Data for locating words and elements
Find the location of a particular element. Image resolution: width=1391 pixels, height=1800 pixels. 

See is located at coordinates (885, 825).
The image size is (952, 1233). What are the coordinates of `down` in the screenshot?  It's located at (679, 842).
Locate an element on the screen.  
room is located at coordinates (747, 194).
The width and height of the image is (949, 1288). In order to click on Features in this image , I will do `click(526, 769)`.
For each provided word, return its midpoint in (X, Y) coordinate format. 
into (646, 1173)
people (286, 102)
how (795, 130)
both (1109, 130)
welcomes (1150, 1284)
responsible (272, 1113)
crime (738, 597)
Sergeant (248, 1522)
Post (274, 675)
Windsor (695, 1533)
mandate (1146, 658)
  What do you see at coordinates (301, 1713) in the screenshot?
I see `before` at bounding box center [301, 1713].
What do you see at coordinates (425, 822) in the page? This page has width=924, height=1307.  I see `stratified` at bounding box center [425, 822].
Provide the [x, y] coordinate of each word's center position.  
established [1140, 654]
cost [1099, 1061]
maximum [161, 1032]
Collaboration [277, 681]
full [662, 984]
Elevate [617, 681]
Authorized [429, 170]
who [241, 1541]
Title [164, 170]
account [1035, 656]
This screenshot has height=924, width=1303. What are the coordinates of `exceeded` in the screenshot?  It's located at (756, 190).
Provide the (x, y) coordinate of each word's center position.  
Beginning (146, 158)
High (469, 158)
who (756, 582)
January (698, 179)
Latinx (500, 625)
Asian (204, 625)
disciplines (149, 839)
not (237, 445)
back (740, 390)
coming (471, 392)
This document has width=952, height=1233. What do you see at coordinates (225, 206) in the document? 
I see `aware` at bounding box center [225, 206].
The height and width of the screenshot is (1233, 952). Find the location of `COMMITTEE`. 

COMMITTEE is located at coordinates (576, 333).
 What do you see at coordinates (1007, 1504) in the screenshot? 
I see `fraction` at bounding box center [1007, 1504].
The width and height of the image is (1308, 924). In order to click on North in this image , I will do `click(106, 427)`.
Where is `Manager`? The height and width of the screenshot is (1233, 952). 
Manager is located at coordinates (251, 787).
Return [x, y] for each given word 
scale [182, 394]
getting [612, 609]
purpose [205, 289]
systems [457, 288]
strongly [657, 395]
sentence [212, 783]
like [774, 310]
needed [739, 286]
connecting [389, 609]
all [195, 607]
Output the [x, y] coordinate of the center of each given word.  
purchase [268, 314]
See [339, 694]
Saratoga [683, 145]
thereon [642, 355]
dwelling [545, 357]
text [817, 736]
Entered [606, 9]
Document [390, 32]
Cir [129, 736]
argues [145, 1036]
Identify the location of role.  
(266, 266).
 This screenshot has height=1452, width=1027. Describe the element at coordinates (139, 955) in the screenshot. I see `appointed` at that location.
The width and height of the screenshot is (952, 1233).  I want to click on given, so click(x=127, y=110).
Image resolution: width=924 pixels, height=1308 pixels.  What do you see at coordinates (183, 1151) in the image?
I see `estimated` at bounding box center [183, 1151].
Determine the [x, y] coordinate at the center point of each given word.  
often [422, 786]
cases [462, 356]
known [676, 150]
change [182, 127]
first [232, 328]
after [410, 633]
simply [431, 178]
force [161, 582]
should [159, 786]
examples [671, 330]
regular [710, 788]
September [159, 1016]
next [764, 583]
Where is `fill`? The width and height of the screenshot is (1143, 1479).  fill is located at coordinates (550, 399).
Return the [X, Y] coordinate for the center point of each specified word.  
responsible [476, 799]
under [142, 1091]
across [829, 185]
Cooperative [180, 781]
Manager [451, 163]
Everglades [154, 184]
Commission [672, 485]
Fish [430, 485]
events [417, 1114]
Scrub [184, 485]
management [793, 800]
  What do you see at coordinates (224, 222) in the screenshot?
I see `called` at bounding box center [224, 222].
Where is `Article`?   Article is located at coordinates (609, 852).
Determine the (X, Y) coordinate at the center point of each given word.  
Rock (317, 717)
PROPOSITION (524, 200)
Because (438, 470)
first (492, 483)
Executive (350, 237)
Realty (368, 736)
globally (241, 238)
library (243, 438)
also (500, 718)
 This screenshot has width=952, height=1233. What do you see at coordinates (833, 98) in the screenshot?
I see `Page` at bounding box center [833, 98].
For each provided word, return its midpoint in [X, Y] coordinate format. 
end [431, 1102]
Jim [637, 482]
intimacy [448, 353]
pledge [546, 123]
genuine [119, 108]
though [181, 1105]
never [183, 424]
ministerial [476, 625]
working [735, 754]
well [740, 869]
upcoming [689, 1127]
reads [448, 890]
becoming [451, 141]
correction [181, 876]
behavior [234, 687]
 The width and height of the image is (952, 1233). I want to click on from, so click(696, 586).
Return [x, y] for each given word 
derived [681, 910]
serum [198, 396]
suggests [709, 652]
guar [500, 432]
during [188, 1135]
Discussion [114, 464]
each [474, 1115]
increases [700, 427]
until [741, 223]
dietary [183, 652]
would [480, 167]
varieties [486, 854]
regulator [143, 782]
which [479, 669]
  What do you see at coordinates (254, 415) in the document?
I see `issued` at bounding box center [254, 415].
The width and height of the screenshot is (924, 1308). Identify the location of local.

- **TASK BRIEF**
Find every line in the listing that contains the string "resolution", matching case exactly, and copy each of those lines.

- **OUTPUT**
Find the location of a particular element. Image resolution: width=1391 pixels, height=1800 pixels. 
Image resolution: width=924 pixels, height=1308 pixels.  What do you see at coordinates (183, 1151) in the image?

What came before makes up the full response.